The human side of storytelling ...
Most decks never get the benefit of a voice.
They’re read alone - by an investor on a plane, a lender from their desk, or someone half-distracted by everything else they have to do that day. You don’t get to explain, charm, or clarify. All you have is what’s on the page.
That’s why connection matters.
The best decks read like they were built by someone who understands what it’s like to be on the other side - someone who knows that people skim, pause, and decide in seconds whether to keep reading. You can feel when a deck respects your attention. It flows. It connects.
After building hundreds upon hundreds of decks that raise funds, I’ve found the ones that get read all the way are the ones where everything makes sense.
What people actually respond to.
A good deck earns attention in a few ways. It feels easy to read, it holds interest, it builds trust, it stays relevant, and it leaves a quiet sense of confidence at the end. Clarity brings comfort, rhythm keeps attention, balance builds trust, relevance makes it matter, and confidence follows when everything feels right.
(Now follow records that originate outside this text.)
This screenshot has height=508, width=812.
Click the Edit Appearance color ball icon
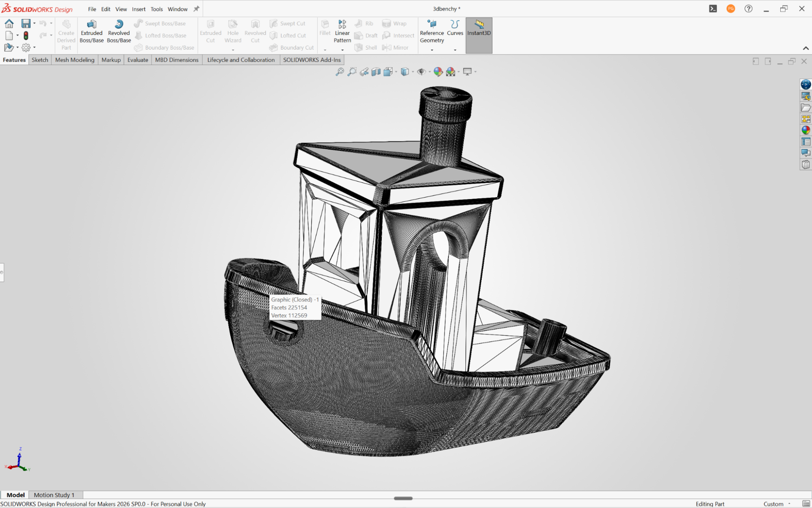[x=438, y=72]
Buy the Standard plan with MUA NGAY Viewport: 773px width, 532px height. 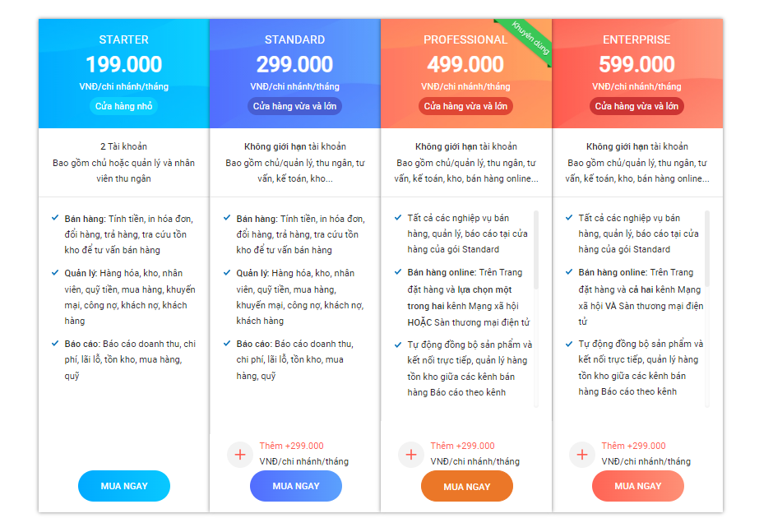point(296,486)

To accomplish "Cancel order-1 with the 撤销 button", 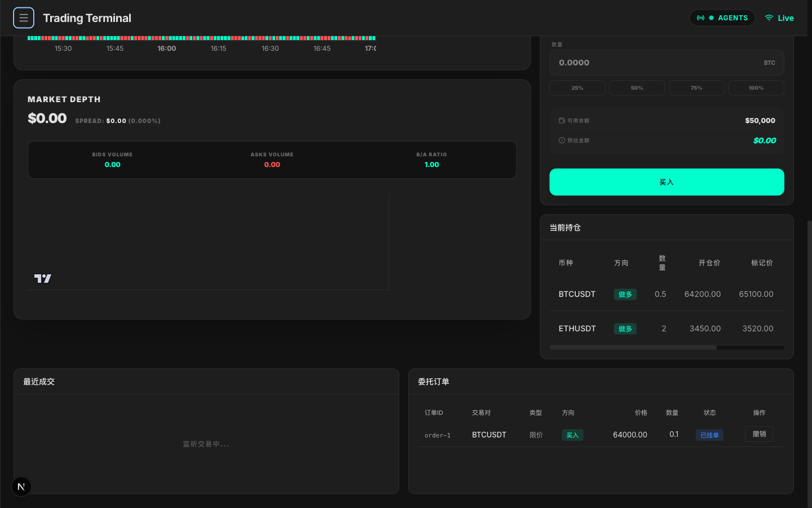I will point(759,434).
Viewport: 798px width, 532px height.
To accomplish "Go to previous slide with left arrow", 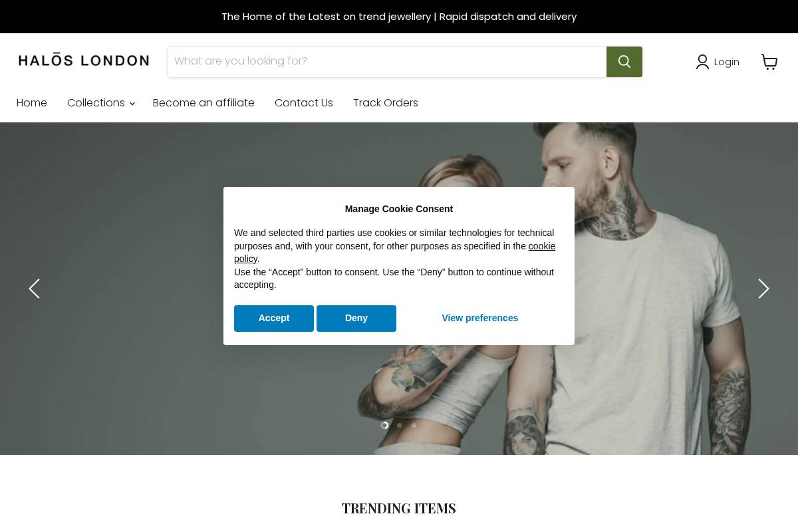I will (34, 289).
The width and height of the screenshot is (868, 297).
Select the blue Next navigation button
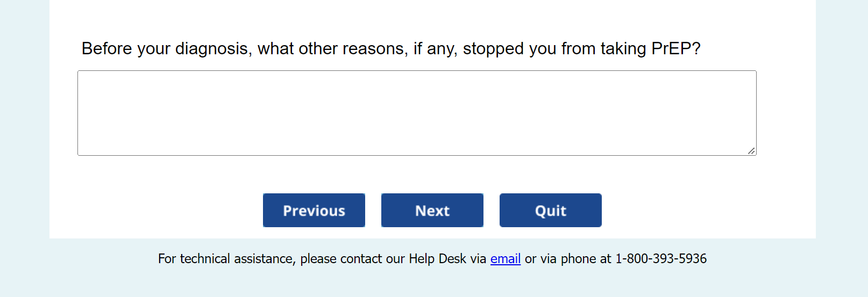coord(432,211)
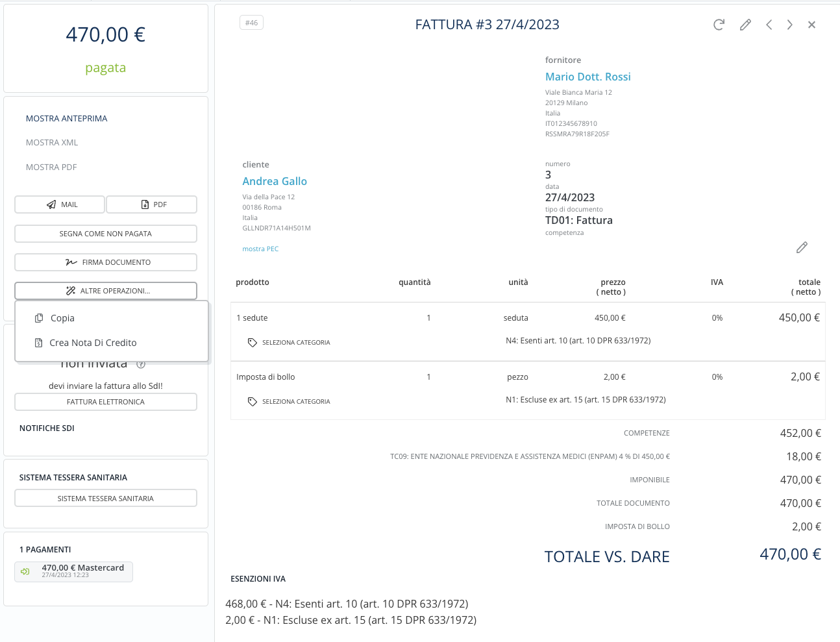Refresh the invoice view

coord(719,24)
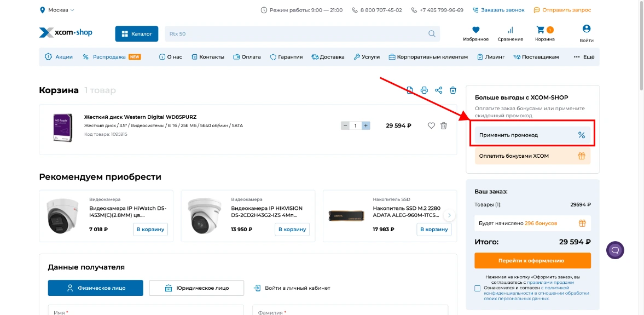Open the Comparison chart icon

tap(510, 31)
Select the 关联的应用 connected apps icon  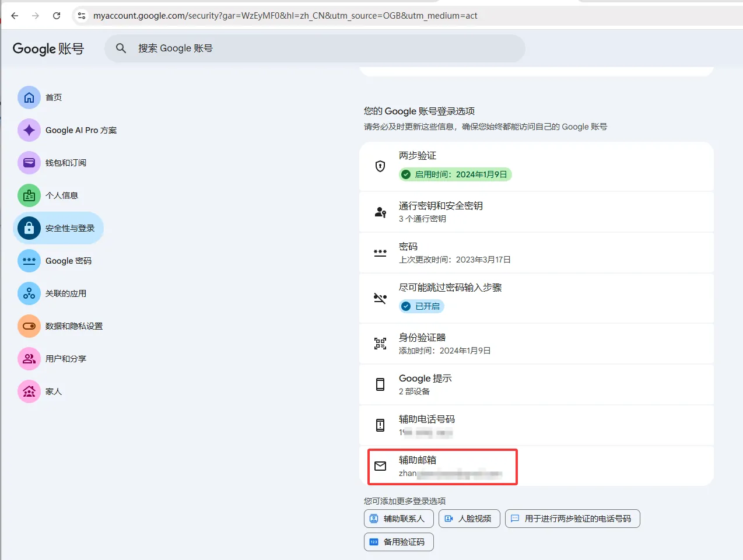pyautogui.click(x=29, y=293)
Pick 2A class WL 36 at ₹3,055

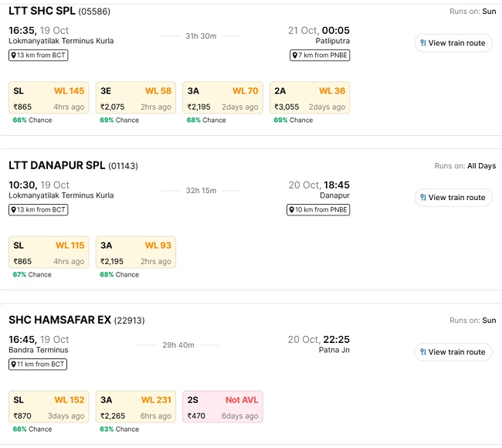[x=310, y=98]
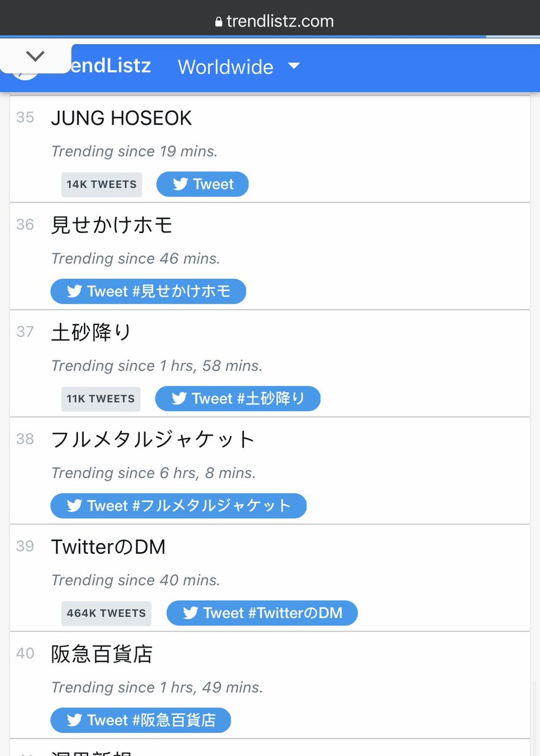The height and width of the screenshot is (756, 540).
Task: Open the 阪急百貨店 trend title
Action: click(x=101, y=654)
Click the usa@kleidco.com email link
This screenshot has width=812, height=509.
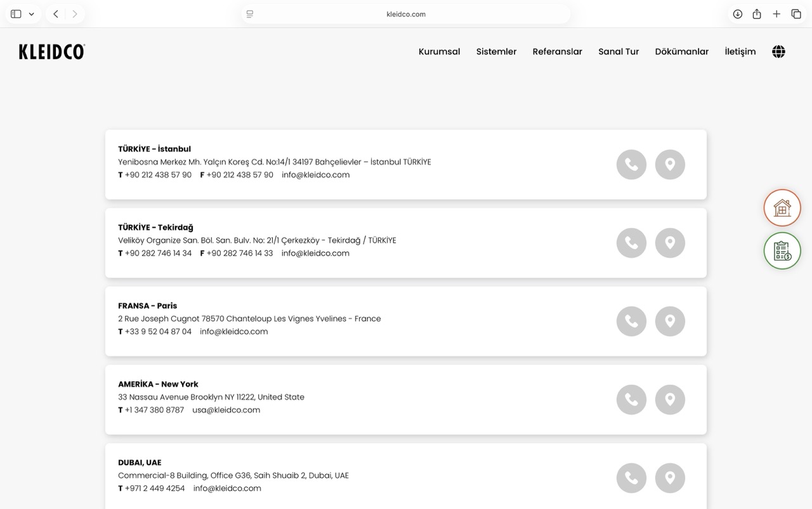[x=226, y=410]
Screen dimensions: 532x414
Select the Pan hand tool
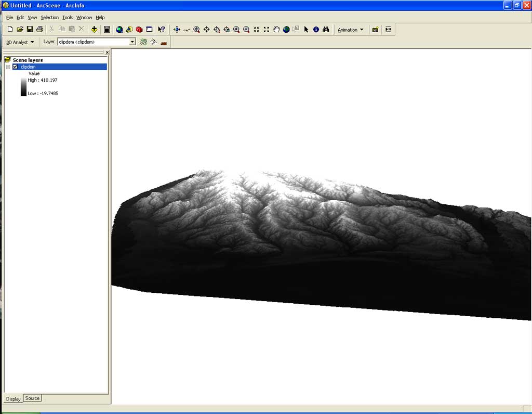coord(276,30)
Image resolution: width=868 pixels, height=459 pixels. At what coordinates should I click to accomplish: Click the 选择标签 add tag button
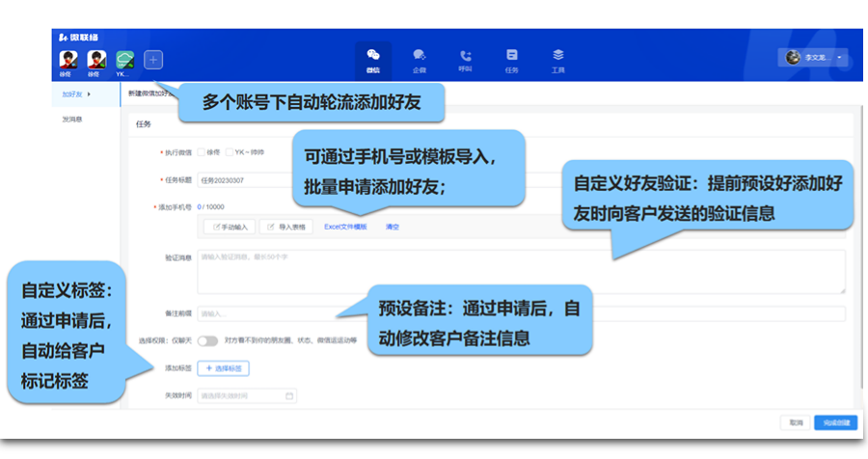[224, 368]
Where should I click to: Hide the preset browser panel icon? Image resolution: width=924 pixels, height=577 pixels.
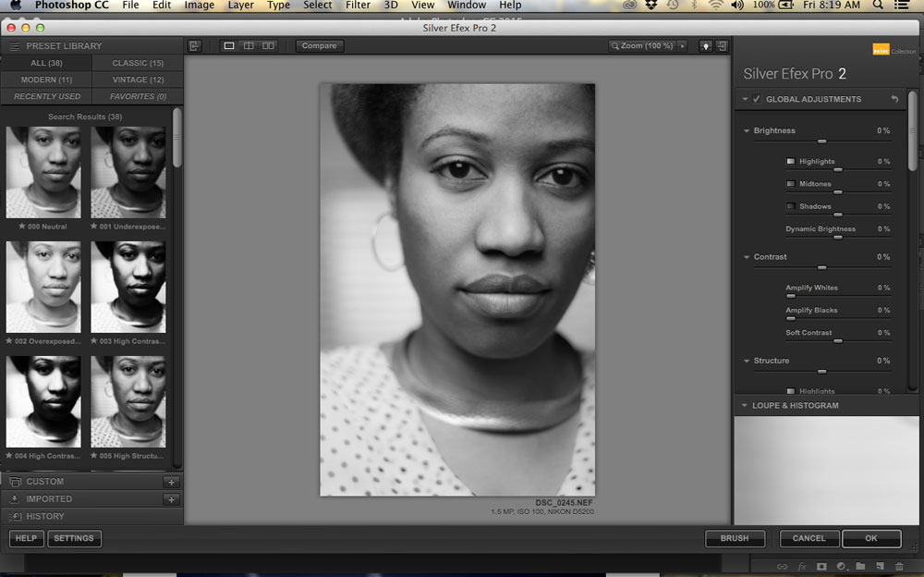(194, 45)
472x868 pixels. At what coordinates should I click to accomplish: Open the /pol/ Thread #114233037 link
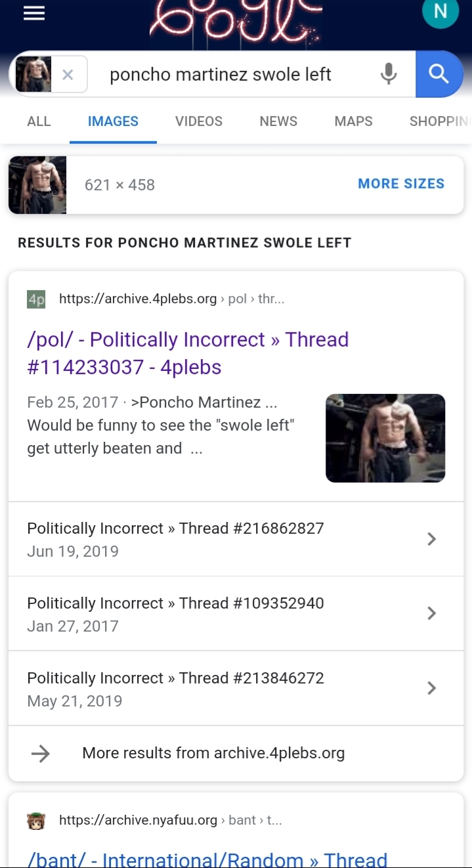pyautogui.click(x=188, y=353)
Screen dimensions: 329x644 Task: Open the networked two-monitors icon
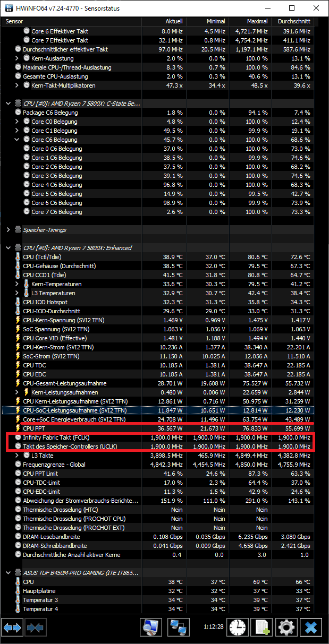[x=179, y=628]
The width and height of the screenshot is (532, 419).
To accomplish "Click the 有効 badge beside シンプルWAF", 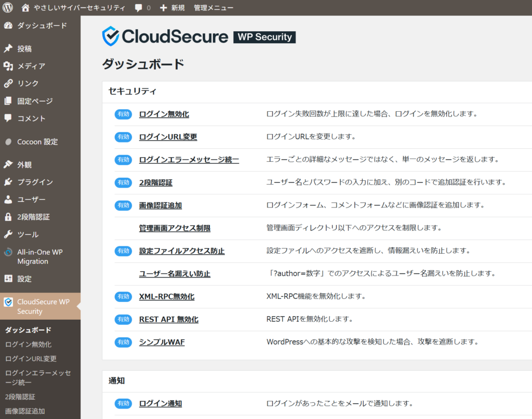I will 123,342.
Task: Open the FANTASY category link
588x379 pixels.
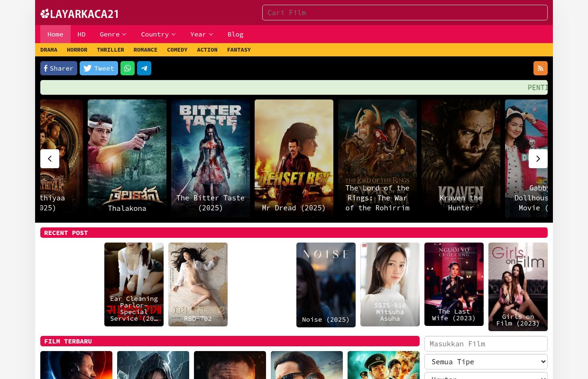Action: coord(239,50)
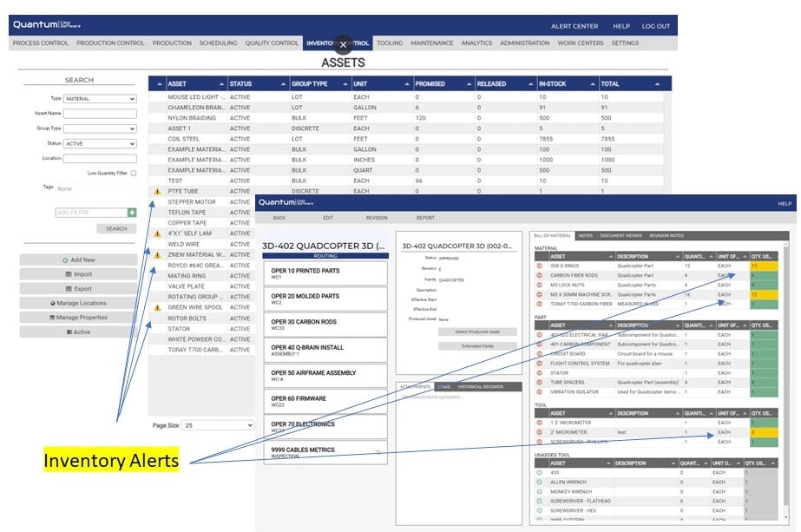This screenshot has height=532, width=801.
Task: Open the Production Control menu
Action: coord(110,43)
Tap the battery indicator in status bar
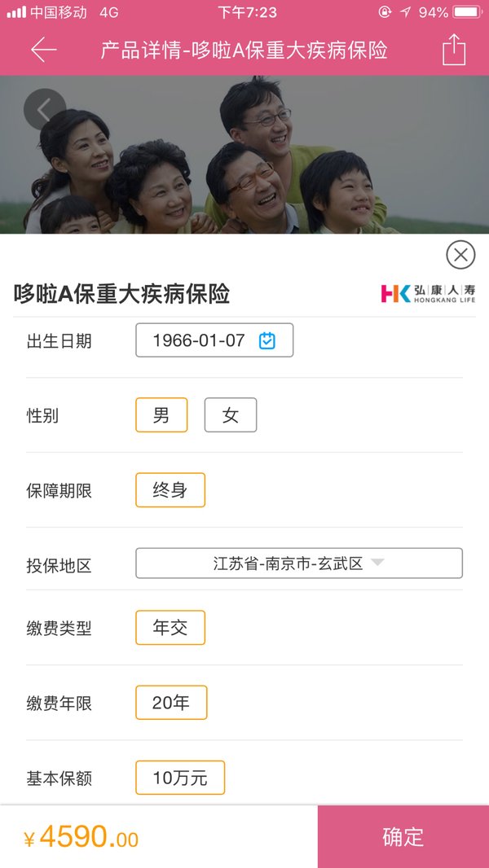Screen dimensions: 489x868 [467, 12]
That chemistry doesn’t come from one element. It’s the sum of them. When those parts move in sync, the deck reads effortlessly.
How trust reads on a page.
Trust is texture, in a way. You can sense it in the way a deck looks, sounds, and carries itself.
It’s the power of a beautiful design, the confidence of language that doesn’t try too hard, and the steadiness of financials that hold up under a glance. Together they send one signal: this makes sense.
You don’t earn trust through flash or flourish. You earn it through proportion, when each part of the proposition does its part well.
Storytelling isn’t theater.
When I talk about storytelling, I don’t mean drama or exaggeration. I mean giving a financial proposition a path to travel - a sequence that makes the reader feel guided, not sold to.
Every deck has an emotional arc, even if it’s subtle. Get that rhythm right, and people follow every time.
The human filter.
Investors and lenders make decisions with financial logic (for the most part), but they interpret logic through instinct. They’ll say they’re data-driven, but they read energy first. The propositions that feel grounded and believable are the ones that let logic and emotion meet.
That’s the sweet spot - when your story looks sharp on screen, and feels steady in tone. You don’t need to overstate anything. You just need to make sure nothing wobbles.
Closing thought.
Behind every chart, paragraph, and design choice is a single question: Do I trust what I’m seeing?
That’s what the best propositions answer quietly, through their balance, their care, their coherence.
Because in the end, connection is about how every part of it works together to make belief feel easy.
We don’t write to go viral. If you’re reading this, you’ve probably already heard of Decksadu. These essays are simply a place to think out loud - about the art of turning ideas into funds that help extraordinary people build exceptional businesses.